Le 2 juillet 2012, un contrat à durée indéterminée a été signé entre les parties.
L’effectif de la société est supérieur à 10 salariés et elle applique la convention collective nationale de la propreté.
Par courrier du 19 mai 2017, Mme Y a été mise à pied à titre conservatoire et convoquée à un entretien préalable à un éventuel licenciement fixé le 30 mai 2017.
Le 6 juin 2017, Mme Y a été licenciée pour faute grave.
Le 5 septembre 2017, Mme Y a saisi le conseil de prud’hommes de Bordeaux aux fins de voir requalifier ses contrats à durée déterminée en contrat à durée indéterminée à compter du 28 décembre 2011, voir juger son licenciement sans cause réelle et sérieuse, et voir la société Elior services propreté santé condamnée à lui verser diverses sommes à titre de rappel de salaire sur la période de mise à pied, de rappel d’heures supplémentaires, d’indemnités compensatrice de préavis, d’indemnité de licenciement, et de dommages et intérêts pour licenciement dénué de cause réelle et sérieuse.
Par jugement du 19 mars 2019, le conseil de prud’hommes de Bordeaux a :
• requalifié le licenciement pour faute grave en licenciement pour cause réelle et sérieuse,
• condamné la société Elior services propreté santé au paiement des sommes suivantes :
— 1 053,92 euros à titre de salaire pour mise à pied conservatoire injustifiée,
— 105,39 euros à titre de congés payés sur le rappel de mise à pied,
— 2 854,42 euros à titre d’indemnité compensatrice de préavis,
— 285,44 euros à titre des congés payés sur l’indemnité compensatrice de préavis,
— 2 140,82 euros à titre d’indemnité légale de licenciement,
• débouté Mme Y du surplus de ses demandes de paiements des heures supplémentaires, des congés payés y afférents, de l’exécution provisoire,
• jugé ne pas y avoir lieu à allouer une indemnité à Mme Y sur le fondement de l’article 700 du code de procédure civile,
• débouté la société Elior services propreté santé de sa demande reconventionnelle sur le fondement de l’article 700 du code de procédure civile,
• laissé les dépens de l’instance à la charge de chacune des parties.

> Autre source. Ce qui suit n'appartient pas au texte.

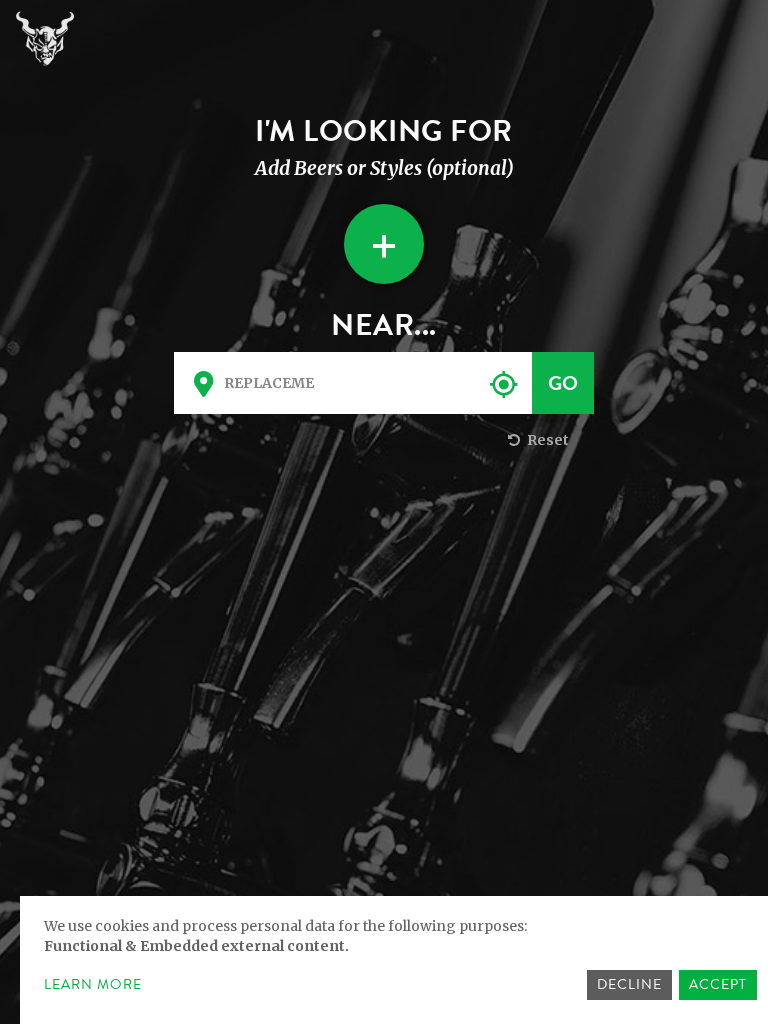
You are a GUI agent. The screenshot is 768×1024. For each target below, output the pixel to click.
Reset (546, 440)
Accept (718, 984)
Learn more (93, 985)
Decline (629, 984)
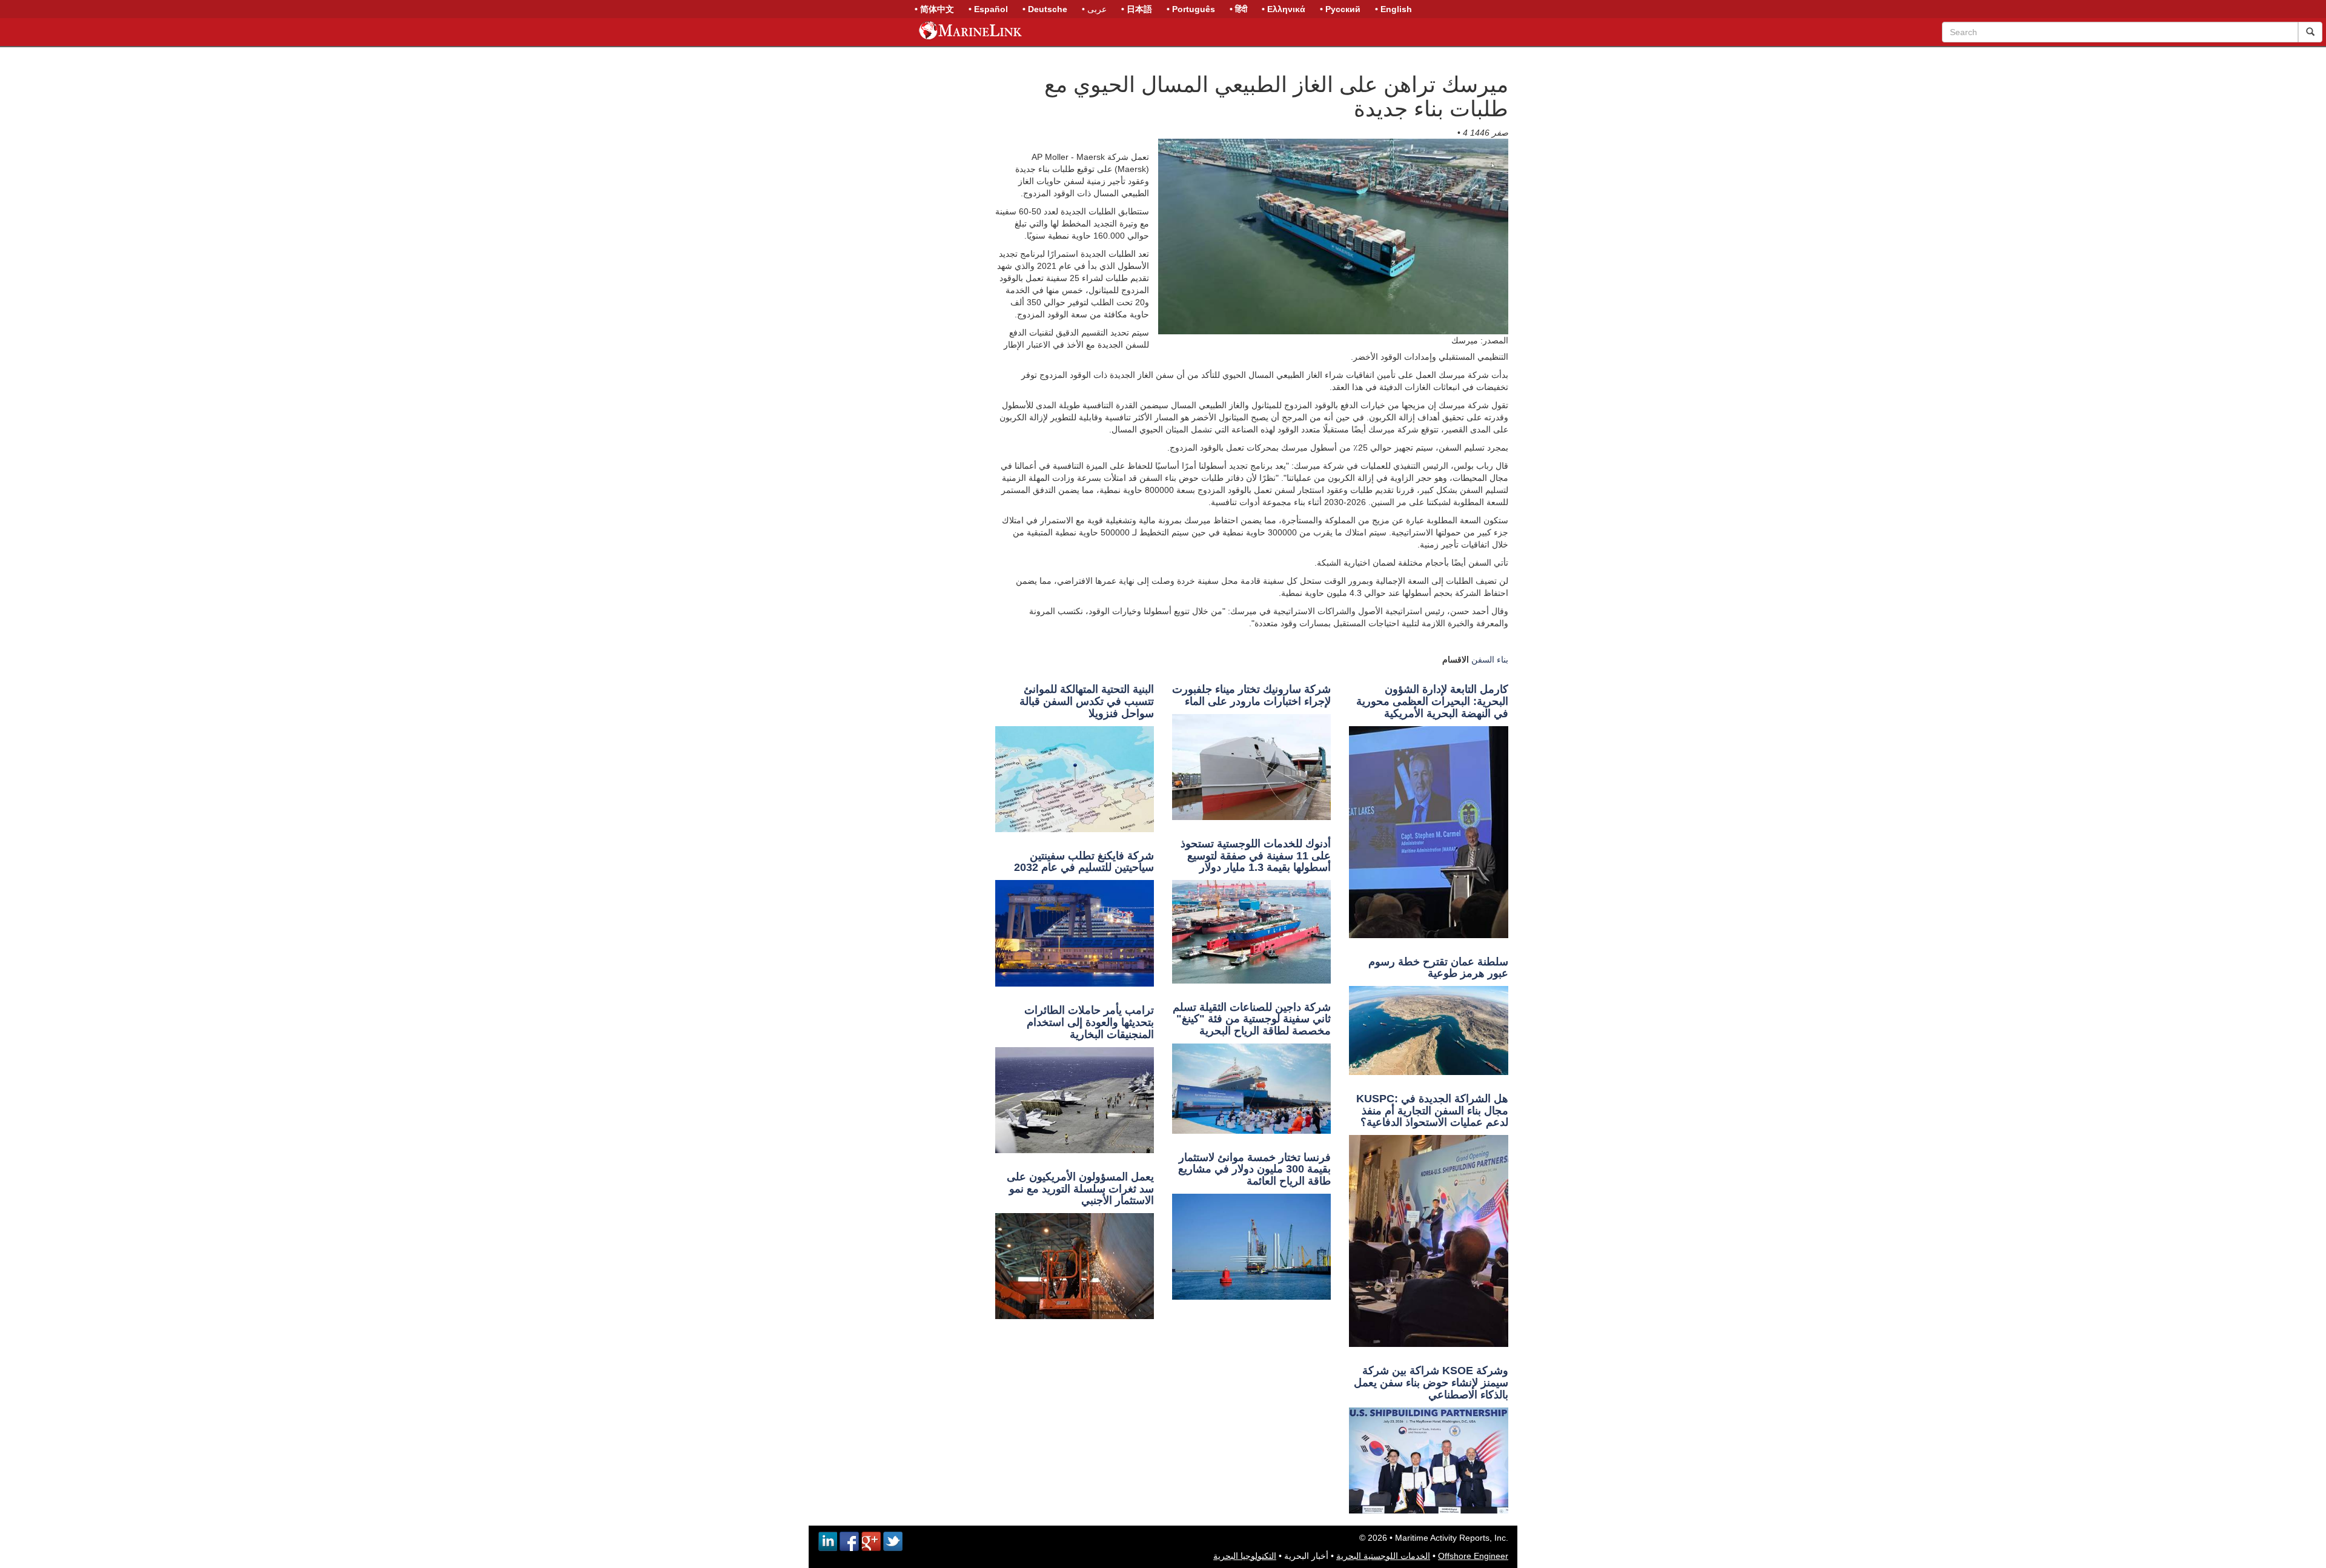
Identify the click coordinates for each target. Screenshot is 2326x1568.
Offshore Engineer (1473, 1556)
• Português (1191, 9)
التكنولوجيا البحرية (1244, 1556)
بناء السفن (1489, 659)
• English (1393, 9)
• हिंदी (1238, 9)
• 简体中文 (934, 9)
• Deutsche (1044, 9)
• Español (988, 9)
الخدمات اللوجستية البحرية (1383, 1556)
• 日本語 (1136, 9)
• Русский (1340, 9)
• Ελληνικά (1283, 9)
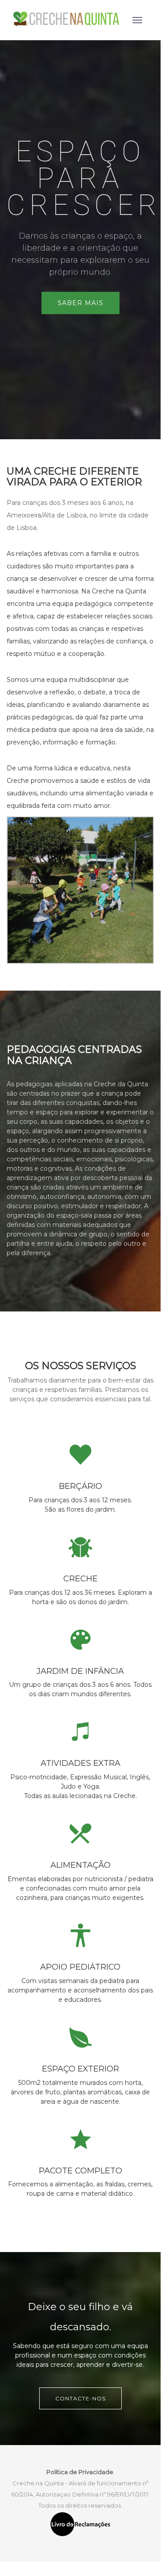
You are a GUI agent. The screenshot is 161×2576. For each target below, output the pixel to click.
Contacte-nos (80, 2398)
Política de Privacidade (79, 2471)
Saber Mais (80, 303)
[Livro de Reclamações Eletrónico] (80, 2524)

Par déclaration au greffe en date du 4 avril 2019, Mme Y a relevé appel de ce jugement dans des conditions de forme et de délai qui ne sont pas discutées.
Aux termes de ses dernières écritures notifiées par RPVA le 20 novembre 2019, Mme Y sollicite de la cour qu’elle infirme le jugement déféré en ce qu’il a requalifié le licenciement pour faute grave en licenciement pour cause réelle et sérieuse et, statuant à nouveau, de :
• dire que son licenciement est sans cause réelle et sérieuse, et condamner la société Elior services propreté et santé au paiement de la somme de 34 000 euros de dommages et intérêts à ce titre,
• condamner la société Elior services propreté santé à lui verser les sommes suivantes :
— 312,81 euros à titre de paiement d’heures supplémentaires outre 31,28 euros au titre des congés payés y afférents,
— 2 000 euros sur le fondement de l’article 700 du code de procédure civile ainsi qu’aux entiers dépens de l’instance,
• assortir la décision de l’intérêt au taux légal à compter de la saisine du conseil de prud’hommes.
Aux termes de ses dernières écritures notifiées par RPVA le 4 mars 2020, la société Elior services propreté santé sollicite de la cour qu’elle infirme le jugement déféré, et statuant à nouveau :
à titre principal ,de :
• débouter Mme Y de ses demandes,
à titre subsidiaire, de :
• réduire à de plus juste proportion le quantum des éventuels dommages et intérêts alloués,
• confirmer le jugement déféré en ce qu’il a débouté Mme Y de ses demandes au titre des heures supplémentaires et la débouter de ses demandes à ce titre,
en tout état de cause, de :
• débouter Mme Y de sa demande au titre de l’article 700-1 du code de procédure civile et dépens,
• condamner Mme Y à lui verser la somme de 2 500 euros sur le fondement de l’article 700-1 du code de procédure civile ainsi qu’aux entiers dépens.
L’ordonnance de clôture a été rendue le 11 mai 2021.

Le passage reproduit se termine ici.